# Least Squares Regression of the Logistic and Gompertz Models

---

The logistic and Gompertz can be linearized by taking the logarithm of the response variable. This is a common technique used in regression analysis to linearize non-linear models. To apply least squares regression to the logistic and Gompertz models, one can transform the models into a linear form by taking the logarithm of the response variable. This allows for the estimation of parameters using linear regression techniques. The resulting linearized equations facilitate the comparison of model fits and the assessment of goodness-of-fit metrics.

---

## Logistic Model Linearization

The continuous solution for the **logistic model** is given by:

$ P_{L}(t) = \frac{K}{1 + \left(\frac{K - P_0}{P_0}\right)e^{rt}} $

To linearize this, we can manipulate the equation as follows.

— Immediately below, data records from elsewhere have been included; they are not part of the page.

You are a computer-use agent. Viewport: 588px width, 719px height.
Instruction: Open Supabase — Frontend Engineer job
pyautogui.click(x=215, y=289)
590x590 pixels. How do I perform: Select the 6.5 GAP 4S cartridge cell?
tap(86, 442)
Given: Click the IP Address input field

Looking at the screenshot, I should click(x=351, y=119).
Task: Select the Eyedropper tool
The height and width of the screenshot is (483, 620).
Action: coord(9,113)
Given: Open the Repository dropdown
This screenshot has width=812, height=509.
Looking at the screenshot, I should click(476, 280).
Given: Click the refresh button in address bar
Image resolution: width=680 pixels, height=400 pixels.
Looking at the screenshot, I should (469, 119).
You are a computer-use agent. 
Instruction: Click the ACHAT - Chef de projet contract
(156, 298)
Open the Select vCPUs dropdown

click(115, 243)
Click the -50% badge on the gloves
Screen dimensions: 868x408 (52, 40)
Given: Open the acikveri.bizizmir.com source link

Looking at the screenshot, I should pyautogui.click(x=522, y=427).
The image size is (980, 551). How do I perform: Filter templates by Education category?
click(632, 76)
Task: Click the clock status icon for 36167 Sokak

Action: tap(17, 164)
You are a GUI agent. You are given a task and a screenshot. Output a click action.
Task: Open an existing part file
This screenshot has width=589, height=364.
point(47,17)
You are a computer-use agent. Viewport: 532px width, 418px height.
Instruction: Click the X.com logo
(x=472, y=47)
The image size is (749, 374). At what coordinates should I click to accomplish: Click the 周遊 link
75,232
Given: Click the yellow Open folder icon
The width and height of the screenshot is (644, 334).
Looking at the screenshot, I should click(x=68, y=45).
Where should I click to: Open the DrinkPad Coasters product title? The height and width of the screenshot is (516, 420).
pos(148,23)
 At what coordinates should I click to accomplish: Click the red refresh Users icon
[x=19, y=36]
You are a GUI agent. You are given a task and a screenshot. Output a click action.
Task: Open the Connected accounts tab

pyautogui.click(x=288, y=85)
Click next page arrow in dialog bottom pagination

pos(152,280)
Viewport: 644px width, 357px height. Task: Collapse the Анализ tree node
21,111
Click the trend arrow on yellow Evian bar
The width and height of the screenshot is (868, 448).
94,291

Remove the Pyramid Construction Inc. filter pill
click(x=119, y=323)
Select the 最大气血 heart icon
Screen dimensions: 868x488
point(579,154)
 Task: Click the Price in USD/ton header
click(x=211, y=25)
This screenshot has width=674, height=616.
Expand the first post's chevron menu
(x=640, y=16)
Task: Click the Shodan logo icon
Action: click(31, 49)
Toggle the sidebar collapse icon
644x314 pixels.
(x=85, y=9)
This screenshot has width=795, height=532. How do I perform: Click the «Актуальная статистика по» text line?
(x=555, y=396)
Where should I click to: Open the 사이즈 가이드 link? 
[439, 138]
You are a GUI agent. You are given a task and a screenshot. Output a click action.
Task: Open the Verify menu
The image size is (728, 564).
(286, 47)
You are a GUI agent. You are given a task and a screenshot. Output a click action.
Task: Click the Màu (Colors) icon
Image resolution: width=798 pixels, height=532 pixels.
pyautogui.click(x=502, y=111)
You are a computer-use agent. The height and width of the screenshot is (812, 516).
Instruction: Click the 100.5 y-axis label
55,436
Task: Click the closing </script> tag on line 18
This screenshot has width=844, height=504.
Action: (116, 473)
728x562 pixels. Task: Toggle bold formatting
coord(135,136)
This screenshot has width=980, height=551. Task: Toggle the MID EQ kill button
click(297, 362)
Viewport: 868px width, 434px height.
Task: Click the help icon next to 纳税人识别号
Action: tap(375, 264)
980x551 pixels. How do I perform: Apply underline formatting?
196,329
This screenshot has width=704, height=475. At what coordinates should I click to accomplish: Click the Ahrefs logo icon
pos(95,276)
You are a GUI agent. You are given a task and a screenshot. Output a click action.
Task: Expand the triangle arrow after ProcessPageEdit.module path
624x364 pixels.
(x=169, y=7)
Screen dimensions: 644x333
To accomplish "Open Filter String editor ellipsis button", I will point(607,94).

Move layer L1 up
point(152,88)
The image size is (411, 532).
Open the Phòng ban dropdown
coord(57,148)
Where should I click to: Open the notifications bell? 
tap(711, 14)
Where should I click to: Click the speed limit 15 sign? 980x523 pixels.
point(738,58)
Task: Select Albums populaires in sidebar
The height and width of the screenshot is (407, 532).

First, we rearrange the equation to isolate the term involving $e^{rt}$:

$ P_{L}(t)(1 + \left(\frac{K - P_0}{P_0}\right)e^{rt}) = K $

This leads to:

$ \left(\frac{K - P_0}{P_0}\right)e^{rt} = \frac{K - P_{L}(t)}{P_{L}(t)} $

Taking the natural logarithm of both sides gives:

$ \ln\left(\frac{K - P_{L}(t)}{P_{L}(t)}\right) = \ln\left(\frac{K - P_0}{P_0}\right) + rt $

This linear form can be expressed as:

$ y = mx + b $

where $y = \ln\left(\frac{K - P_{L}(t)}{P_{L}(t)}\right)$, $m = r$, $x = t$, and $b = \ln\left(\frac{K - P_0}{P_0}\right)$.

---

## Gompertz Model Linearization

The continuous solution for the Gompertz model is given by:

$ P_{G}(t) = K\left(\frac{P_0}{K}\right)e^{-rt} $

To linearize this, we can follow a similar approach:

Rearranging the equation gives:

$ \frac{P_{G}(t)}{K} = \frac{P_0}{K} e^{-rt} $

Taking the natural logarithm of both sides results in:

$ \ln\left(\frac{P_{G}(t)}{K}\right) = \ln\left(\frac{P_0}{K}\right) - rt $

This can also be expressed in the linear form:

$ y = mx + b $

where $y = \ln\left(\frac{P_{G}(t)}{K}\right)$, $m = -r$, $x = t$, and $b = \ln\left(\frac{P_0}{K}\right)$.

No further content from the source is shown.